| Input records |
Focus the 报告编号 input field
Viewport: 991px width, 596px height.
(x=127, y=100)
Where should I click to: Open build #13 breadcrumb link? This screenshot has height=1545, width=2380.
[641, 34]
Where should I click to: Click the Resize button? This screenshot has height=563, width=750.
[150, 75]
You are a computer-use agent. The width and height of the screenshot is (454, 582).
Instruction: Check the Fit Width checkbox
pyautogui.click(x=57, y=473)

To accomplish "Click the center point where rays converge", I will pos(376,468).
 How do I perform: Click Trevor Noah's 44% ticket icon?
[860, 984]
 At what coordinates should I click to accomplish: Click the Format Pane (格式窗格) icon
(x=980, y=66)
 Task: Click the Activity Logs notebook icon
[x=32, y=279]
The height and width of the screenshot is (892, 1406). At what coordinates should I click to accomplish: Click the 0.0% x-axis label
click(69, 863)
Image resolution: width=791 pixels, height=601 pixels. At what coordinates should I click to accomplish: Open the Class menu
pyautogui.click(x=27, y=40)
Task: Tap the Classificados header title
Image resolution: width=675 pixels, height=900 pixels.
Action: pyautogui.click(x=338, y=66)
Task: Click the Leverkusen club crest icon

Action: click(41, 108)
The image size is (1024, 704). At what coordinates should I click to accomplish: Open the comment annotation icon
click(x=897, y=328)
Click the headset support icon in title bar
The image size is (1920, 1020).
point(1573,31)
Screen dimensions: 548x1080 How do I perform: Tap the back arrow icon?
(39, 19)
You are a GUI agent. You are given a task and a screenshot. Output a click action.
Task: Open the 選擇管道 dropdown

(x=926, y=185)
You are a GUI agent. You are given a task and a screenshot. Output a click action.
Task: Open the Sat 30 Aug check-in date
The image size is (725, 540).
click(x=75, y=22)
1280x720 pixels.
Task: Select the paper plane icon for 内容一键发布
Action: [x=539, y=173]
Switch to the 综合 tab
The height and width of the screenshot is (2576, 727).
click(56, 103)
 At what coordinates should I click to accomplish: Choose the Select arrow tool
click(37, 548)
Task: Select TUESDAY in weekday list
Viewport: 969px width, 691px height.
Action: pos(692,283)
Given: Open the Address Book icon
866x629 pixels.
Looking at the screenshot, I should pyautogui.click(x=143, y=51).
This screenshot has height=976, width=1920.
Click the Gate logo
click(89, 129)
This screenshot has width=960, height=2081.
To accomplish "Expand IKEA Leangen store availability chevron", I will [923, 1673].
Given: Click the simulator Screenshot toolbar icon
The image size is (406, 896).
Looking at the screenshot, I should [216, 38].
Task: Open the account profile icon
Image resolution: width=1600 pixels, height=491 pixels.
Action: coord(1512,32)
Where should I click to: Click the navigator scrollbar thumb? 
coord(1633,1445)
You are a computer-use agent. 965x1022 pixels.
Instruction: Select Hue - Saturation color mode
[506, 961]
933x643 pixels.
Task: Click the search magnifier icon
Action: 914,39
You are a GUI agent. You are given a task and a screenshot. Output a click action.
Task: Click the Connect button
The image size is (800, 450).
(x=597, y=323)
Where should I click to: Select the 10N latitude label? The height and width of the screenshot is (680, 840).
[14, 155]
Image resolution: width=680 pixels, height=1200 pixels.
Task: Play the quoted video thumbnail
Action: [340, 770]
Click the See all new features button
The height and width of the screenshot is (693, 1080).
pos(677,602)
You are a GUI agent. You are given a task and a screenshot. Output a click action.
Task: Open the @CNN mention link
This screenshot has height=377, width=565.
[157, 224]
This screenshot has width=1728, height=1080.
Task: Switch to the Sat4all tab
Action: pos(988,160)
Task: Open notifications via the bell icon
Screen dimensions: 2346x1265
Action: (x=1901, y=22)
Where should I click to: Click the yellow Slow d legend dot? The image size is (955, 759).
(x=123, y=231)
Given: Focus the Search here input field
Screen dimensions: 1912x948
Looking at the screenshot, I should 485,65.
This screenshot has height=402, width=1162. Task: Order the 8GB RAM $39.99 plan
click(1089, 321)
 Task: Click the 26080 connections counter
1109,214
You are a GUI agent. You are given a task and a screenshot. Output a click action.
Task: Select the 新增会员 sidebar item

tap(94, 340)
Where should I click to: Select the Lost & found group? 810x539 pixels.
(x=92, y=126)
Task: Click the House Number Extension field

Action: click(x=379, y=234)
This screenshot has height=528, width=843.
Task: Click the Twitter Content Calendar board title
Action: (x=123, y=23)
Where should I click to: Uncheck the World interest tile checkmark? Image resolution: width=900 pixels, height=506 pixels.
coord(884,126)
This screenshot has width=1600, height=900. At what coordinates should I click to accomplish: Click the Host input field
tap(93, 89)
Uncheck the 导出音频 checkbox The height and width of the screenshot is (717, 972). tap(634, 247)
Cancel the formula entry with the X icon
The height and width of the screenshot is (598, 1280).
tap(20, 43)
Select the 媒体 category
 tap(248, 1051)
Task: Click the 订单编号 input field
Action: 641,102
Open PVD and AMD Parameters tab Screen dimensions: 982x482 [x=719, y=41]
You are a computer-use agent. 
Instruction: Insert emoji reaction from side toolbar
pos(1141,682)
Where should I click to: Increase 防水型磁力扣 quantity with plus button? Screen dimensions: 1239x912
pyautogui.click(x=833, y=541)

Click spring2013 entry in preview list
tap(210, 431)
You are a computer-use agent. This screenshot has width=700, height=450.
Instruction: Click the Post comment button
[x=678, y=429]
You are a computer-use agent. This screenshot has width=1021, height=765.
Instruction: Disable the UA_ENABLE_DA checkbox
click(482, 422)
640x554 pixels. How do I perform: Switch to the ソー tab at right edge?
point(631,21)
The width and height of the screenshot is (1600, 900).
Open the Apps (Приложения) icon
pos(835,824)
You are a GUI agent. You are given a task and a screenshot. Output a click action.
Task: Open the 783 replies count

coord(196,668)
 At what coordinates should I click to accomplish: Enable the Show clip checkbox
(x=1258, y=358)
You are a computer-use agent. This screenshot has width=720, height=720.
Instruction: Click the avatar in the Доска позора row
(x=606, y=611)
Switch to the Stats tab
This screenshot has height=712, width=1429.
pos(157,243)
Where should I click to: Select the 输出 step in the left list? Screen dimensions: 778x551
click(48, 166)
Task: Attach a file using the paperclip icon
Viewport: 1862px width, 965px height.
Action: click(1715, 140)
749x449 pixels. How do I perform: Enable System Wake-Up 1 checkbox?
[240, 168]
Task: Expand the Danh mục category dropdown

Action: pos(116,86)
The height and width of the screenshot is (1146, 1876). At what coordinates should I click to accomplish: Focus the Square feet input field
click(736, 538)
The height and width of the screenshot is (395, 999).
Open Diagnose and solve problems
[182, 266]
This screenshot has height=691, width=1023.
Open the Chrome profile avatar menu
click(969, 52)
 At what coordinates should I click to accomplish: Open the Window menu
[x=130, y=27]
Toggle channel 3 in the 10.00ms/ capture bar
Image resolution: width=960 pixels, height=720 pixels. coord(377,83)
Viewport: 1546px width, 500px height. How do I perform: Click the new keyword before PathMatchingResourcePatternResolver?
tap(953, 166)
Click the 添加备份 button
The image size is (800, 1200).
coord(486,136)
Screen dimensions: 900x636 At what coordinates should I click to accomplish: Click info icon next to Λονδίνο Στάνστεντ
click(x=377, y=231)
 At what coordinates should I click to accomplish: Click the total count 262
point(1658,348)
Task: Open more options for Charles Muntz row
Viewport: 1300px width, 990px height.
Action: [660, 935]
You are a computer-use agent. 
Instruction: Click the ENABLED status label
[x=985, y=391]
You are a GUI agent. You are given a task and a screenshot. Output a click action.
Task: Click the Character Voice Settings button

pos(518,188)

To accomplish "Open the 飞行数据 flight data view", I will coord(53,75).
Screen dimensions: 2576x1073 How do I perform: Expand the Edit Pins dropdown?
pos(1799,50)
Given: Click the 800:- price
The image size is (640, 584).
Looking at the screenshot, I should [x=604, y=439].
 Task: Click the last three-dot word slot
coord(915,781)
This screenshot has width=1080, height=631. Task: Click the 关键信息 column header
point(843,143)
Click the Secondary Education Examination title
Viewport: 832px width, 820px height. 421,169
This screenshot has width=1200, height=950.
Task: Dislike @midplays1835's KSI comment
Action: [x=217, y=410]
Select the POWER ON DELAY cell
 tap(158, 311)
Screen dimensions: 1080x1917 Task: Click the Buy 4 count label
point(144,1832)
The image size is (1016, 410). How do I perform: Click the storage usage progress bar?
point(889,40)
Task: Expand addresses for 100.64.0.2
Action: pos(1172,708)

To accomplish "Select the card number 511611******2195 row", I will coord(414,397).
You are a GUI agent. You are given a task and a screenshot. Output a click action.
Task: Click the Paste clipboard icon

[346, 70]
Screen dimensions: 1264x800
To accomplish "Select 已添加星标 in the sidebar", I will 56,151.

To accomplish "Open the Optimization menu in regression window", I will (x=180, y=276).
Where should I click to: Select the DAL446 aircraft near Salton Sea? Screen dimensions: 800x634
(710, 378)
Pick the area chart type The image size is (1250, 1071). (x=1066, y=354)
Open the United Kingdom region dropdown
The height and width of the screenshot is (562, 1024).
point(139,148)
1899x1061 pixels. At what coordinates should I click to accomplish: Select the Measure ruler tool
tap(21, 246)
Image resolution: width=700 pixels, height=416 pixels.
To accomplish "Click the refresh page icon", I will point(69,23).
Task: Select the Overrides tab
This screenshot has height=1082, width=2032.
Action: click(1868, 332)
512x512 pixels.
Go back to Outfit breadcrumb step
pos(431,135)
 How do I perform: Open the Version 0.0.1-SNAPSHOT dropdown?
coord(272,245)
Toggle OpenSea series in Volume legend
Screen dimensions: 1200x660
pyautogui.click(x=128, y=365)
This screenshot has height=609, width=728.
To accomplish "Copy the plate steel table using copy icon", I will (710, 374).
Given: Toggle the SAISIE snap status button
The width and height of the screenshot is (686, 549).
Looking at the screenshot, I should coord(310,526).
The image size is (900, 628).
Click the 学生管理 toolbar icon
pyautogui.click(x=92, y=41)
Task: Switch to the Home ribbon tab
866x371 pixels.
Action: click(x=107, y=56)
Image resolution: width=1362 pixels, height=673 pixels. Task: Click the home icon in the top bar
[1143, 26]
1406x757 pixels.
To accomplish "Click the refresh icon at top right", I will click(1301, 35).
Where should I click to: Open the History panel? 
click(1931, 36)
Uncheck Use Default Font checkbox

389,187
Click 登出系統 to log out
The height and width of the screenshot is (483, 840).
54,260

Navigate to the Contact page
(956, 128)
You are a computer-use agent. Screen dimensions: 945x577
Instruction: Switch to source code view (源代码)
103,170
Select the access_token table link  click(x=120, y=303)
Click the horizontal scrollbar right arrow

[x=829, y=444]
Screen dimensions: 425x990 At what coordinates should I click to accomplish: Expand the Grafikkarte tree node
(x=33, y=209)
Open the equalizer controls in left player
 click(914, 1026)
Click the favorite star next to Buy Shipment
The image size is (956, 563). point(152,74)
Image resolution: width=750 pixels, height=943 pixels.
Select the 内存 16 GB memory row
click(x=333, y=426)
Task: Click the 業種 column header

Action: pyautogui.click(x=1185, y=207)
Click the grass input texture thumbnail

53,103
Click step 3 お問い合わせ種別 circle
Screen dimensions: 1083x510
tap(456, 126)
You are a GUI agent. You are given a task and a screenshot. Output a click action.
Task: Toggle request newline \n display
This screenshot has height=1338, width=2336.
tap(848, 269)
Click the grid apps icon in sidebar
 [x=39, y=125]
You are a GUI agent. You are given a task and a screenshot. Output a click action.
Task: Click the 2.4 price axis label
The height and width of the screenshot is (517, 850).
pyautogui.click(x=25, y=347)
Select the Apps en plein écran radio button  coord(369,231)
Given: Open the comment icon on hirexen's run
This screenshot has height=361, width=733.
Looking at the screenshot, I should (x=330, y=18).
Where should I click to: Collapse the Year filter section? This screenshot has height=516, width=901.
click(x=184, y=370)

| Request |
Reproduce verbatim the lines of the listing from the one containing "This screenshot has height=691, width=1023." through the one containing "coord(486,136)", inclusive.

| Written reply |
This screenshot has height=691, width=1023.
Open the Chrome profile avatar menu
click(969, 52)
 At what coordinates should I click to accomplish: Open the Window menu
[x=130, y=27]
Toggle channel 3 in the 10.00ms/ capture bar
Image resolution: width=960 pixels, height=720 pixels. coord(377,83)
Viewport: 1546px width, 500px height. How do I perform: Click the new keyword before PathMatchingResourcePatternResolver?
tap(953, 166)
Click the 添加备份 button
The image size is (800, 1200).
coord(486,136)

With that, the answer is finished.